GIVEN DATA START

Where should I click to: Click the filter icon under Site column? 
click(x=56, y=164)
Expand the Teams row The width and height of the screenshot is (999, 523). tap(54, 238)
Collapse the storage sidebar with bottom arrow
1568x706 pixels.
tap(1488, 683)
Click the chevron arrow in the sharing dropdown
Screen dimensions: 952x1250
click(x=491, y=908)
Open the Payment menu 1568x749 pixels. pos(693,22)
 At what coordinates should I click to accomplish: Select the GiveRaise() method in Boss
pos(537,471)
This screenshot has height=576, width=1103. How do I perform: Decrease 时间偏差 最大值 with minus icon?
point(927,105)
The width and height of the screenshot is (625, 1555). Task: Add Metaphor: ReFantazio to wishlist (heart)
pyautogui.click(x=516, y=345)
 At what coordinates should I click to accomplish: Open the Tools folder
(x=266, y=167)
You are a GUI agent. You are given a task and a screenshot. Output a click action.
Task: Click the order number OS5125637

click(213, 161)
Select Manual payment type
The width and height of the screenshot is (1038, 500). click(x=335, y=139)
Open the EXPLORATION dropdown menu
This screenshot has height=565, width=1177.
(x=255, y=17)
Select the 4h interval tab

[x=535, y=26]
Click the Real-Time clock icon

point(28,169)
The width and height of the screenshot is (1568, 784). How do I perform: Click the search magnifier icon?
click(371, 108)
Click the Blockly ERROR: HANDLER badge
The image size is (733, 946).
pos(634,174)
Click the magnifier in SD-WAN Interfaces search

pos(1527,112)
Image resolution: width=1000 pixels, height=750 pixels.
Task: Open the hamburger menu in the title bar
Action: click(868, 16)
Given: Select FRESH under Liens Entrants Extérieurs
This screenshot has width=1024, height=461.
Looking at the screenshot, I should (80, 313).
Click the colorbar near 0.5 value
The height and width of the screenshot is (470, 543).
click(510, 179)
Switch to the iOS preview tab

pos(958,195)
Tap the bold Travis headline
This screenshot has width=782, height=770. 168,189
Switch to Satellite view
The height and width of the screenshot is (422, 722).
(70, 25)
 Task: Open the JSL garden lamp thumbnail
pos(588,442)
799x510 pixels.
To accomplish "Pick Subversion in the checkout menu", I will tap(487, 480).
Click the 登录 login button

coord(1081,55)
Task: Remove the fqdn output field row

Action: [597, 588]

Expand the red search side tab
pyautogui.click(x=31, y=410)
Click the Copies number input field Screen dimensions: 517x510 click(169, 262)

GIVEN DATA END

When you reach the line containing "Click the chevron" in the data above, retype it and each line after it through the final one, exactly as written.

RESPONSE TO THE TASK:
Click the chevron arrow in the sharing dropdown
Screen dimensions: 952x1250
click(x=491, y=908)
Open the Payment menu 1568x749 pixels. pos(693,22)
 At what coordinates should I click to accomplish: Select the GiveRaise() method in Boss
pos(537,471)
This screenshot has height=576, width=1103. How do I perform: Decrease 时间偏差 最大值 with minus icon?
point(927,105)
The width and height of the screenshot is (625, 1555). Task: Add Metaphor: ReFantazio to wishlist (heart)
pyautogui.click(x=516, y=345)
 At what coordinates should I click to accomplish: Open the Tools folder
(x=266, y=167)
You are a GUI agent. You are given a task and a screenshot. Output a click action.
Task: Click the order number OS5125637

click(213, 161)
Select Manual payment type
The width and height of the screenshot is (1038, 500). click(x=335, y=139)
Open the EXPLORATION dropdown menu
This screenshot has height=565, width=1177.
(x=255, y=17)
Select the 4h interval tab

[x=535, y=26]
Click the Real-Time clock icon

point(28,169)
The width and height of the screenshot is (1568, 784). How do I perform: Click the search magnifier icon?
click(371, 108)
Click the Blockly ERROR: HANDLER badge
The image size is (733, 946).
pos(634,174)
Click the magnifier in SD-WAN Interfaces search

pos(1527,112)
Image resolution: width=1000 pixels, height=750 pixels.
Task: Open the hamburger menu in the title bar
Action: click(868, 16)
Given: Select FRESH under Liens Entrants Extérieurs
This screenshot has width=1024, height=461.
Looking at the screenshot, I should (80, 313).
Click the colorbar near 0.5 value
The height and width of the screenshot is (470, 543).
click(510, 179)
Switch to the iOS preview tab

pos(958,195)
Tap the bold Travis headline
This screenshot has width=782, height=770. 168,189
Switch to Satellite view
The height and width of the screenshot is (422, 722).
(70, 25)
 Task: Open the JSL garden lamp thumbnail
pos(588,442)
799x510 pixels.
To accomplish "Pick Subversion in the checkout menu", I will tap(487, 480).
Click the 登录 login button

coord(1081,55)
Task: Remove the fqdn output field row

Action: [597, 588]

Expand the red search side tab
pyautogui.click(x=31, y=410)
Click the Copies number input field Screen dimensions: 517x510 click(169, 262)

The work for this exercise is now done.